Succession Planting: The Heart of the Garden SymphonyJan 06, 2023
Soil is the foundation of the garden symphony, a good plan is the cornerstone, and succession planting is the heart. The benefits of creating an environment where plants can thrive are multiplied exponentially with succession planting.
A well laid plan and nutrient rich soil allow us to have a garden that never stops producing. Year round we see the fruit of our labor. But succession planting is how we do it. Succession planting allows us to extend our harvest by staggering plantings of crops, planting varieties with staggered maturing dates, and constantly taking out the old and putting in the new. Succession gardening is possible in the south because of our mild climate, but it requires some careful planning. You will be shocked to learn what you can harvest for your family in your garden space. Here are three methods of succession planting that every southern gardener should know and practice.
Space out plantings of the same vegetable every two to four weeks. Many vegetables fade after producing their initial crop, setting a heavy yield initially, then smaller and smaller yields throughout the season. Rather than planting your entire row of beans all at once and having one feast then babying the plants for mediocre yields the remainder of the season, you can plant some at the beginning of the season and then plant more in two week intervals. Doing this allows a new crop to be continually coming in. More beans for you!!
Staggered Picking Dates
Just as succession planting allows the gardener to stagger the planting dates, you can also stagger the dates you will pick your veggies. Do this by planting different varieties.
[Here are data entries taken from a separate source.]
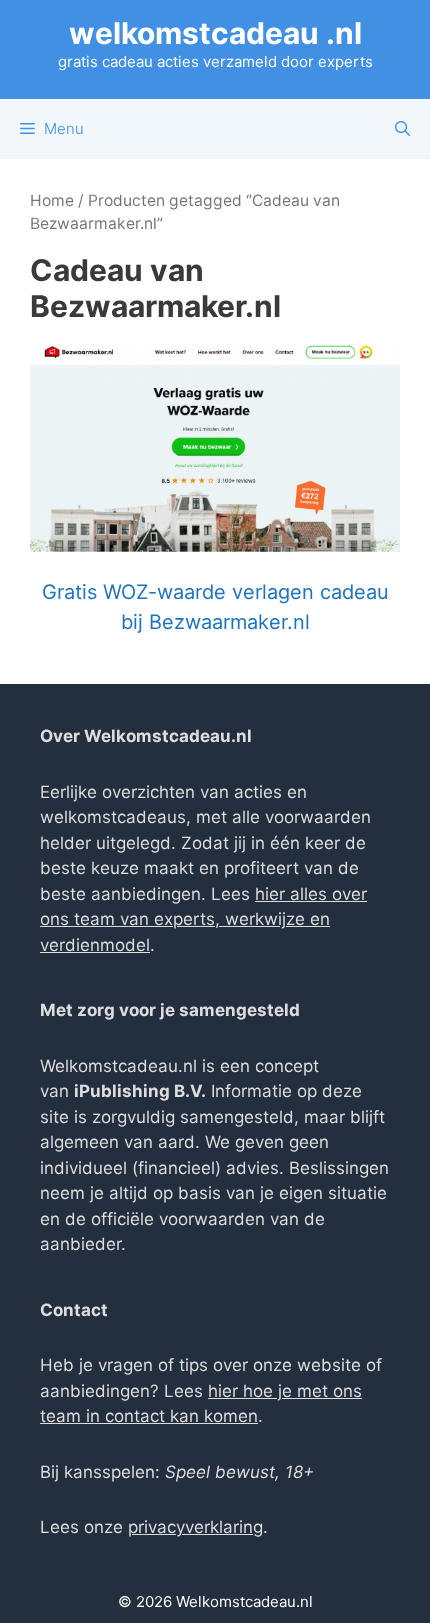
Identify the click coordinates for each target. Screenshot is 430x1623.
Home (52, 200)
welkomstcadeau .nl (215, 33)
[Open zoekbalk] (402, 129)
For example, cabbage varieties can be planted for different maturing dates by choosing "early," "mid," or "late" season varieties. Blue Vantage and Platinum Dynasty are early season cabbage varieties, meaning they will be ready to harvest in about 60 days. Cheers on the other hand takes 75 days to maturity. And Flat Dutch takes 100 days to be ready to pick. By planting all three, you can stagger your picking dates to give you more from your season.
Out With The Old In With The New
Some crops, such as radishes, have short growing seasons and the space they were using can be replanted with a later season crop, like onions. The best vegetables for succession planting this way are root vegetables!! When one vegetable matures and is picked, another plant comes in to fill its space in the garden bed. The key to this method is two fold. First, you must choose two plants that have complimentary maturity dates. Second, your plants must like the weather conditions at the time of planting. That is why radishes and onions work so well with this method. Radishes can take a little heat, so plant them early. They take a few weeks to harvest and by then, the weather has cooled off a bit, and onions can be planted in their place. Do your homework with this method and get so much more from your garden.
Some Of My Favorite Fall Succession Companions
- Carrots ----> Onions
- Radishes ---> Onions
- Beans ---> Mustard
- Beans ---> Strawberries
- Pumpkins ---> Strawberries
- Beets ---> Garlic
Succession planting allows so much more to be grown in the same space as traditional planting. I encourage you to try it, and I think if you do, you will be amazed at what all you can grow!
Not All Veggies Benefit From Succession Planting
Veggies like lettuce are what we call "cut and come again" and they will grow for you all season from the same plant. The more you cut the more they grow. Follow this plan below for gorgeous lettuce all season.
This plan will give you delicious greens all winter long. A teepee in the middle of the bed adds height, a trellis for climbing greens, as well as a beautiful artistic element. The garden should be a feast for the body, the eyes, and the soul. These plans will help you achieve that. Plant your 4' x 4' bed with 6 different lettuce varieties plus a climbing structure with sugar snap peas for beauty and salads all winter long.